> Instructions for the task:
Can you update the lines below so that "GUI agent" becomes "screen agent" everywhere, with nothing else changed? Leave the pictures out of your answer.

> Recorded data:
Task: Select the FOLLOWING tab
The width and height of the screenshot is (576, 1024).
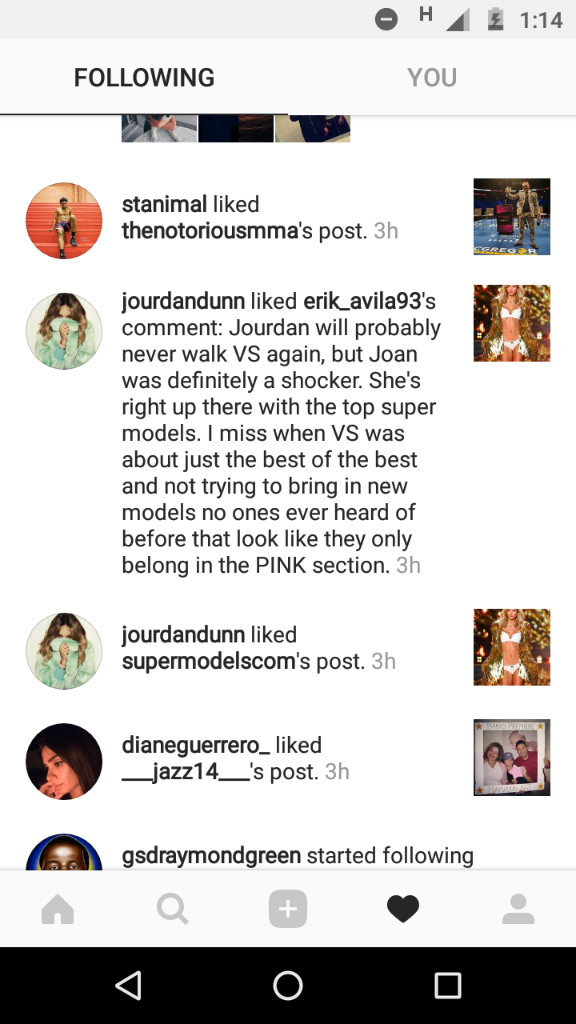Action: 144,78
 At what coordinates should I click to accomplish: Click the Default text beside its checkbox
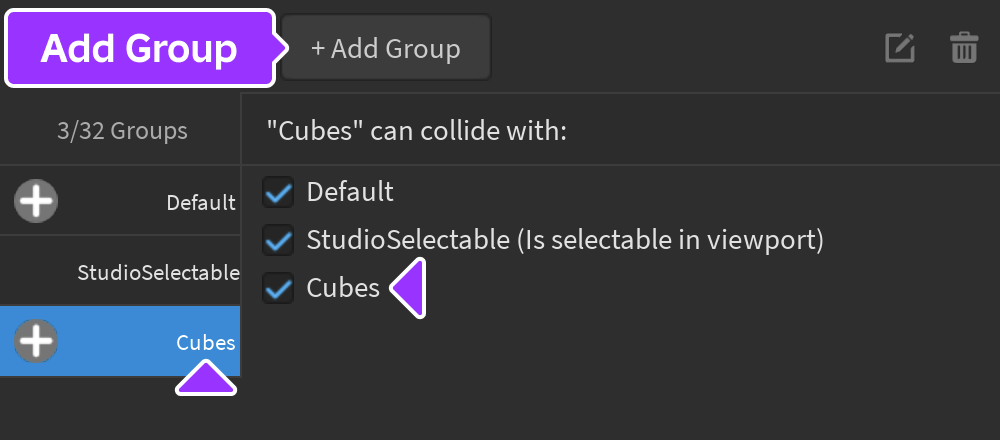pos(350,191)
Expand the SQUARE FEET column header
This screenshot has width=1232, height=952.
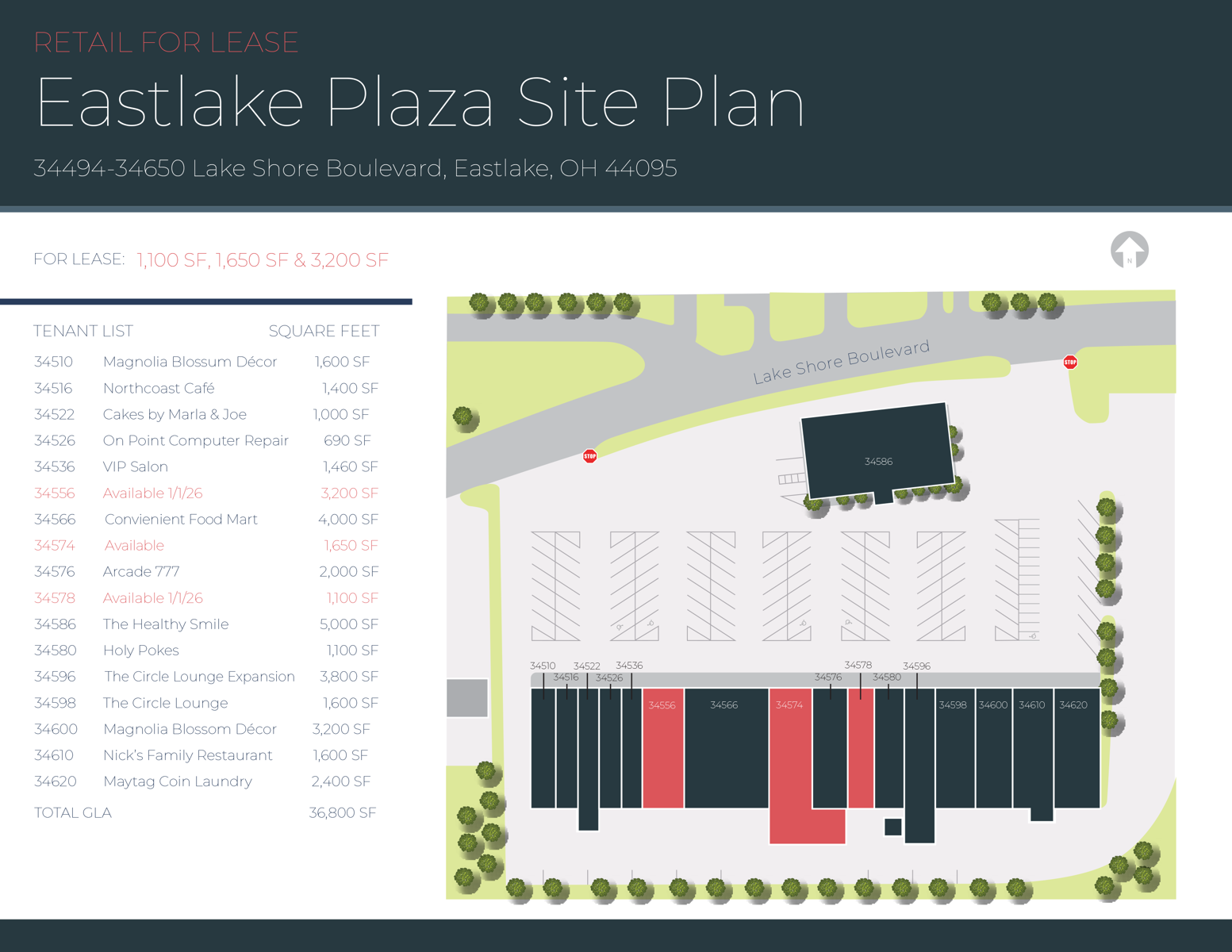coord(324,331)
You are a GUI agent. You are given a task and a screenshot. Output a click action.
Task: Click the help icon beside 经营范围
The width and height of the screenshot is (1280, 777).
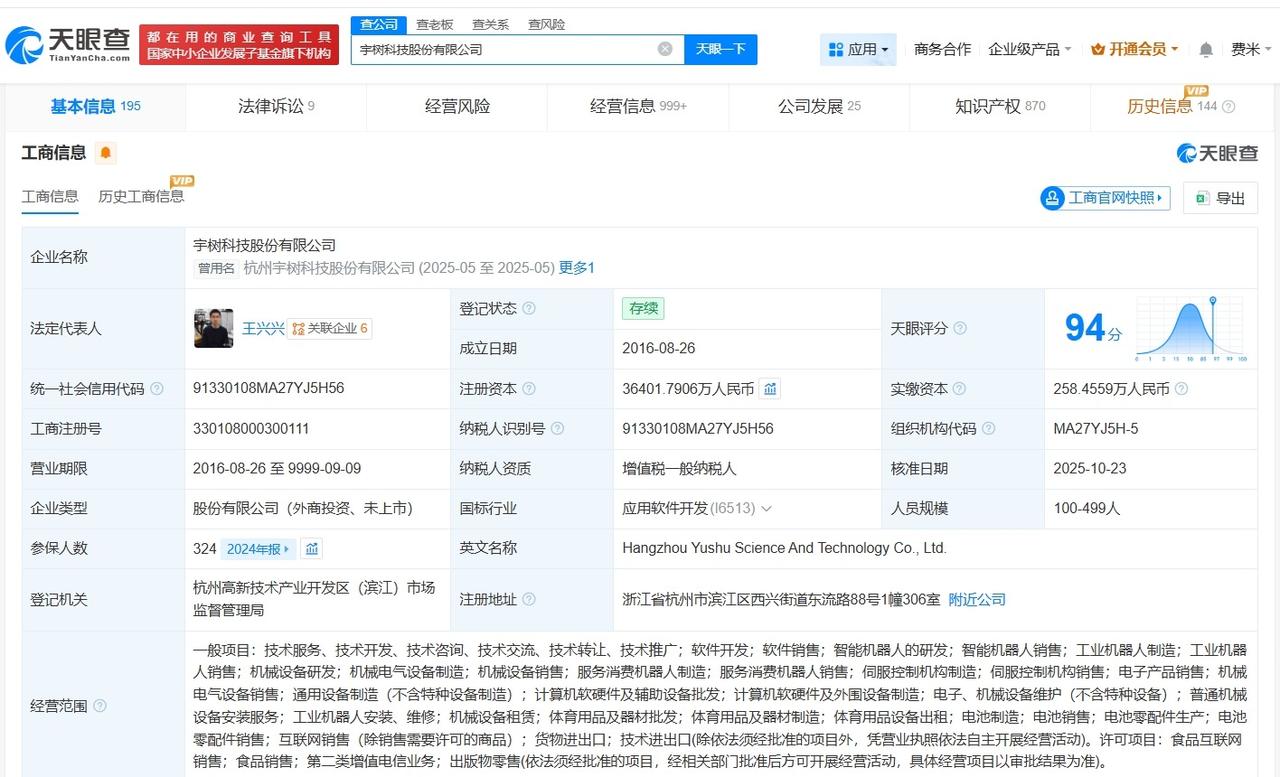coord(98,706)
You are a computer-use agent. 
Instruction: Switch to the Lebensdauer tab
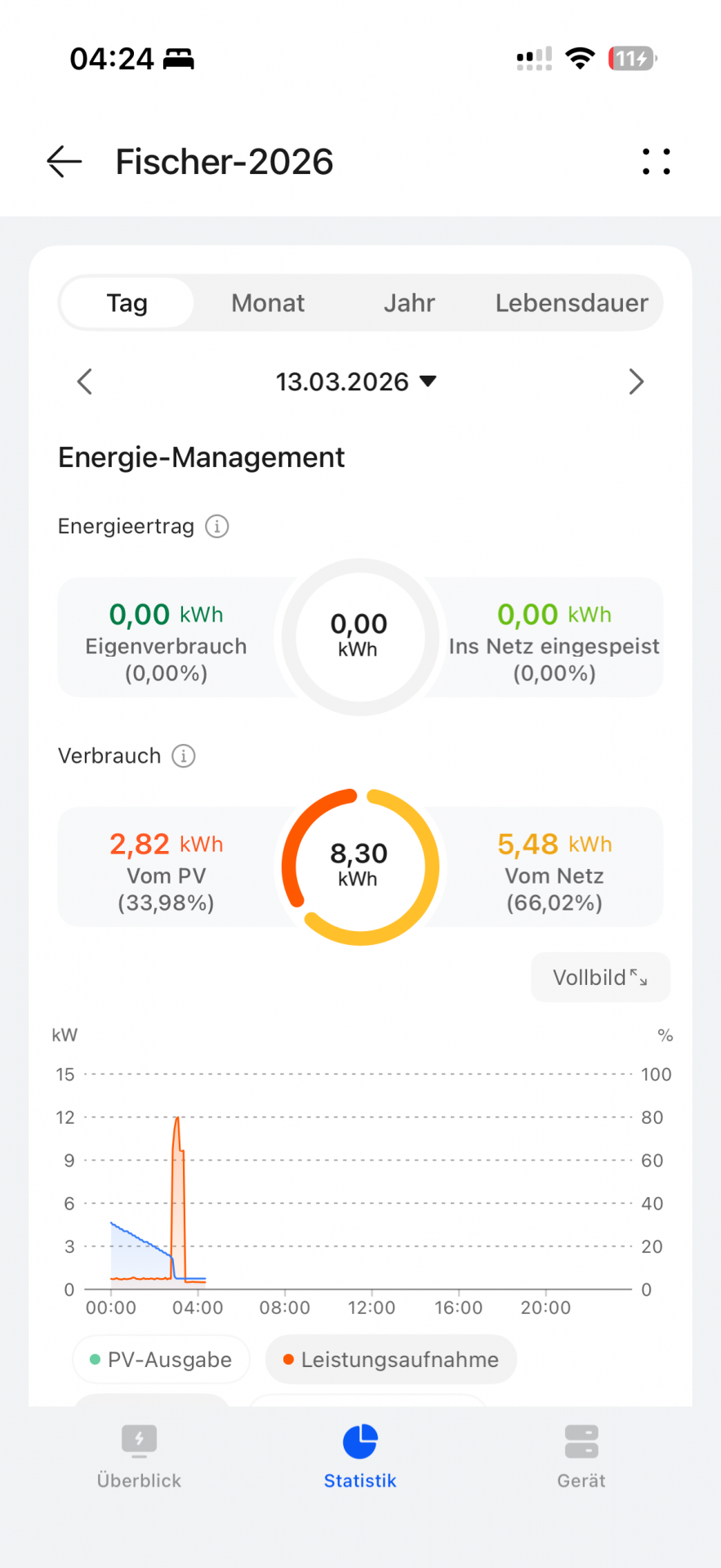572,303
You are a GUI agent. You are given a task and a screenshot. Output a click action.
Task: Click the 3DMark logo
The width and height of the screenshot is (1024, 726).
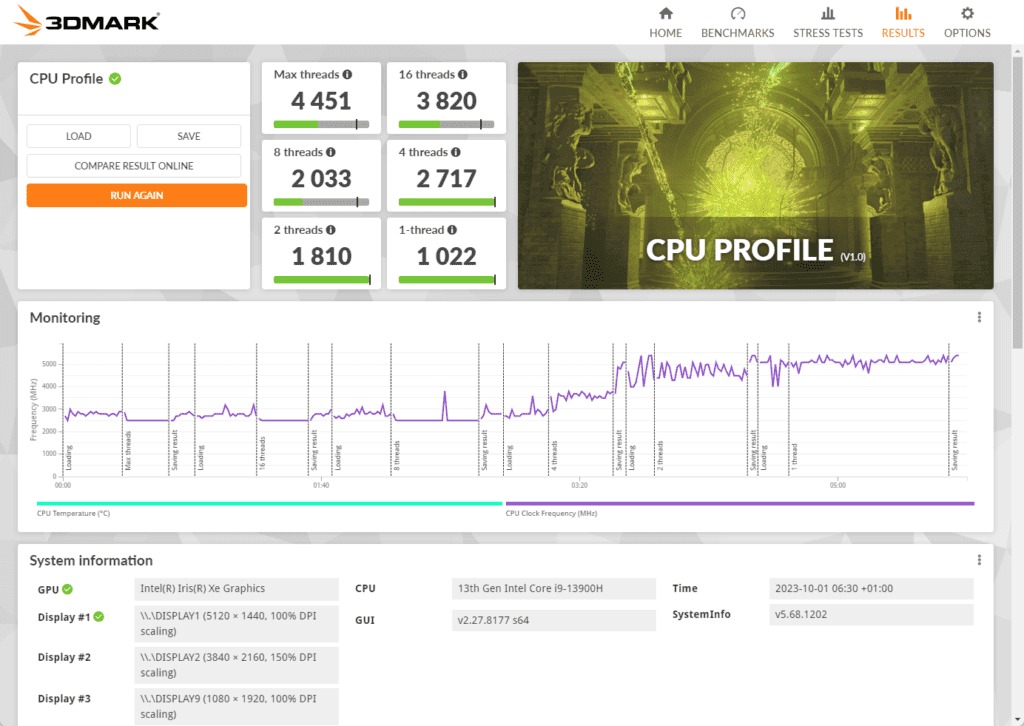pyautogui.click(x=88, y=21)
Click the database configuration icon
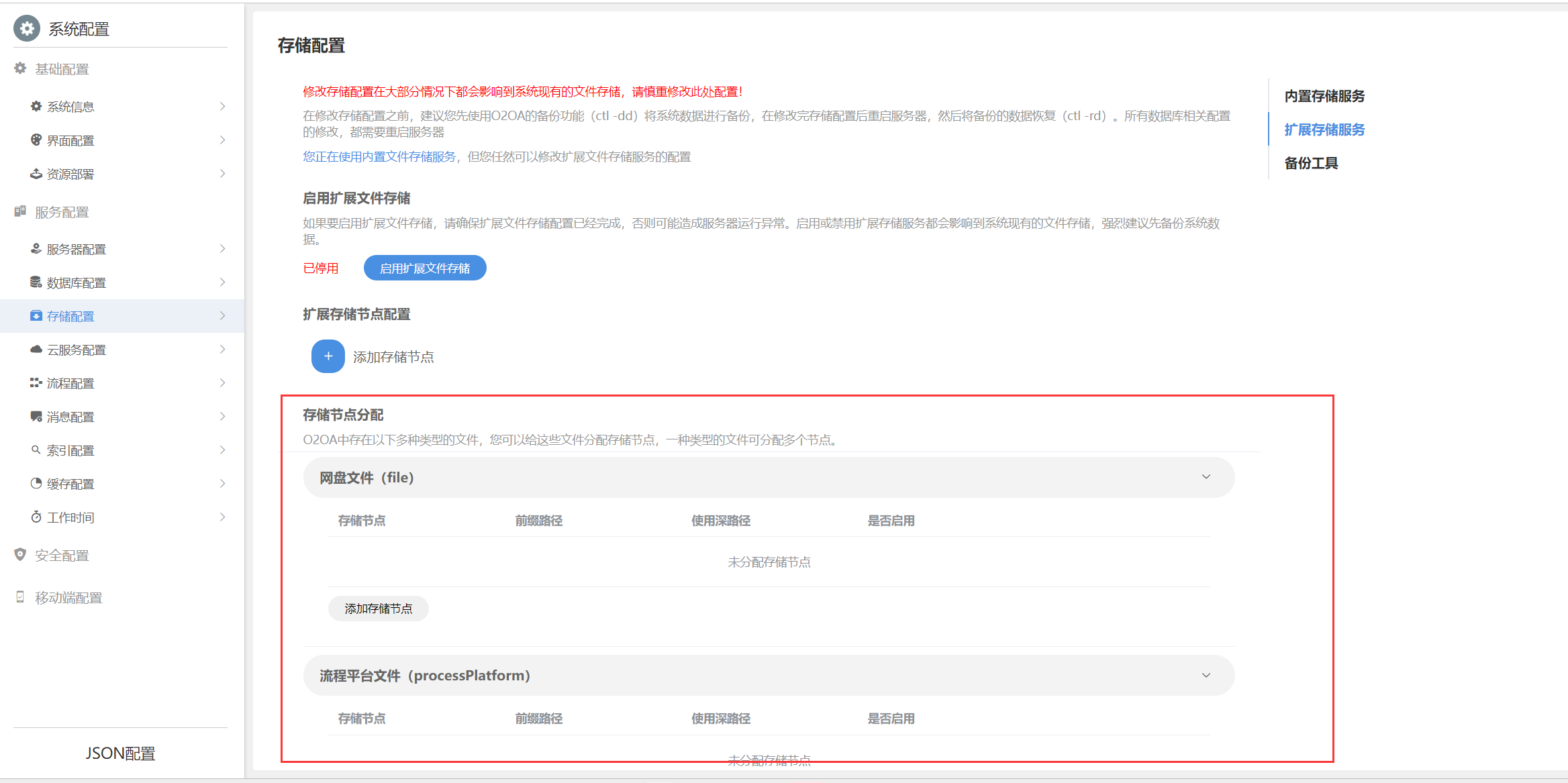The width and height of the screenshot is (1568, 783). (x=36, y=282)
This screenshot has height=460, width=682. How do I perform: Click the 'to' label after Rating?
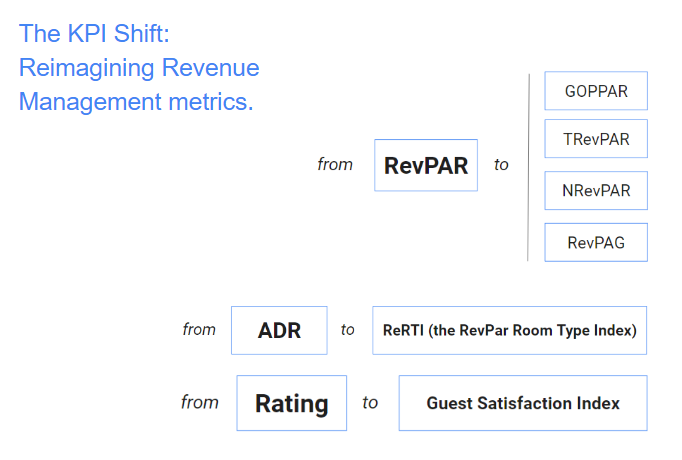pos(370,403)
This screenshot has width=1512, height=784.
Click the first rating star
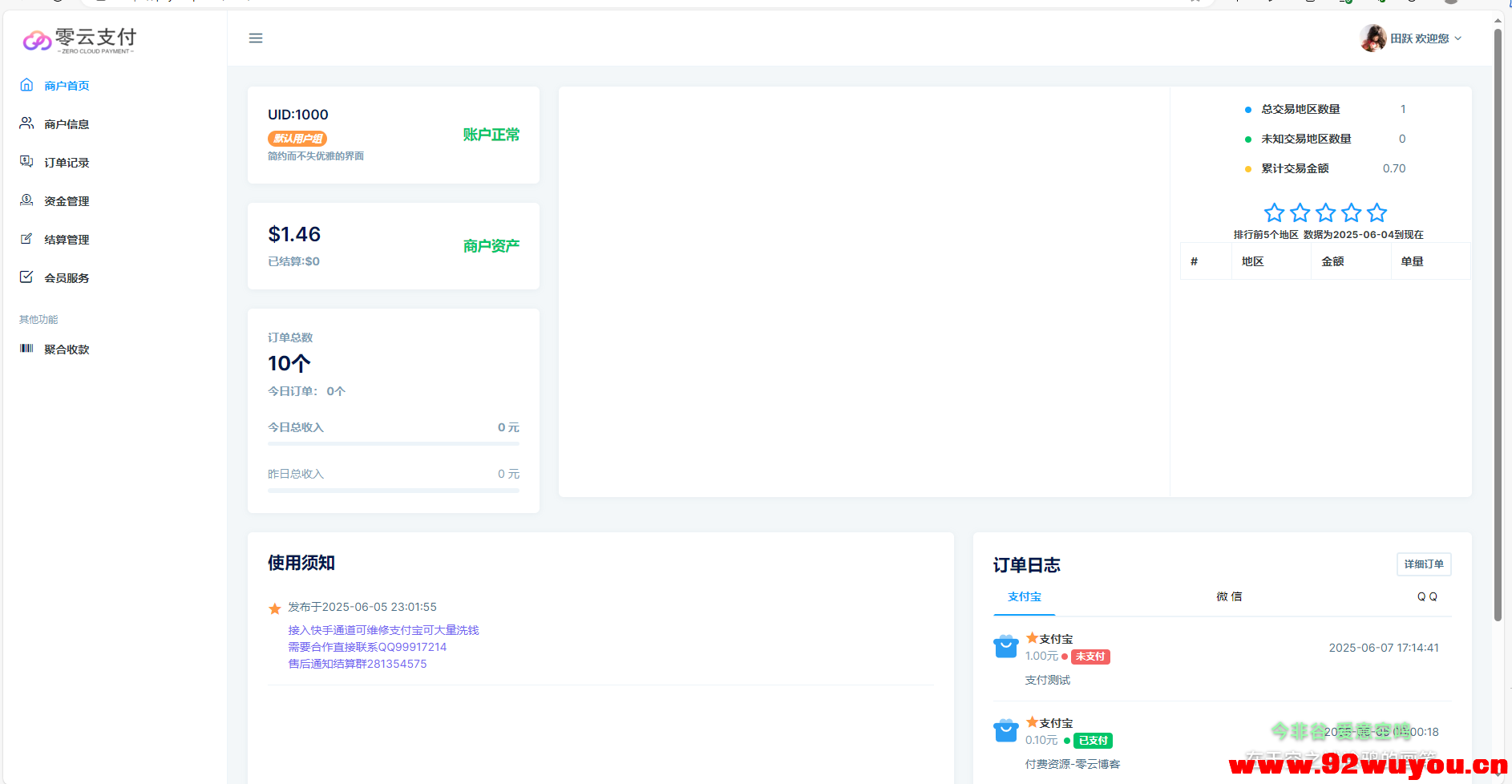click(1274, 212)
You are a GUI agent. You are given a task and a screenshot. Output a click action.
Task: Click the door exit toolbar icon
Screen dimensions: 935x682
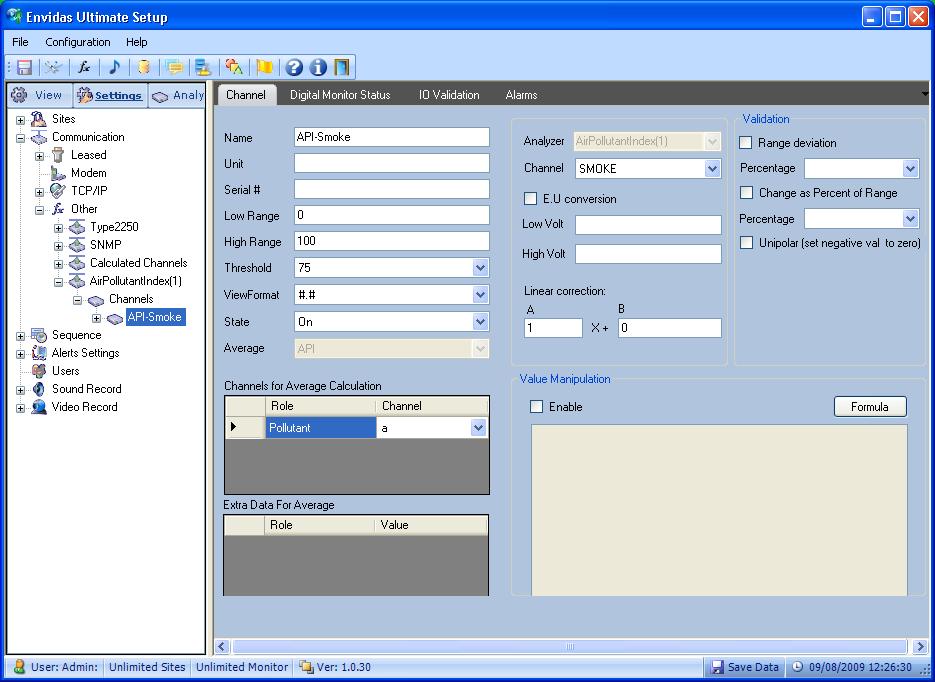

> Solution to this exercise:
Task: Select the FOLLOWING tab
The width and height of the screenshot is (576, 1024).
Action: 144,78
 At what coordinates should I click to accomplish: Click the Default text beside its checkbox
pos(350,191)
Expand the SQUARE FEET column header
This screenshot has width=1232, height=952.
coord(324,331)
You are a screen agent. You are given a task and a screenshot. Output a click action.
Task: Click the help icon beside 经营范围
The width and height of the screenshot is (1280, 777).
coord(98,706)
You are a computer-use agent. 
Instruction: Switch to the Lebensdauer tab
572,303
You are a screen agent. You are given a task and a screenshot. Output a click action.
Task: Click the 3DMark logo
The width and height of the screenshot is (1024, 726).
pyautogui.click(x=88, y=21)
Click the database configuration icon
The width and height of the screenshot is (1568, 783). (x=36, y=282)
This screenshot has height=460, width=682. How do I perform: Click the 'to' label after Rating?
pos(370,403)
This screenshot has width=1512, height=784.
Click the first rating star
click(1274, 212)
You are a screen agent. You are given a task and a screenshot. Output a click action.
Task: Click the door exit toolbar icon
Screen dimensions: 935x682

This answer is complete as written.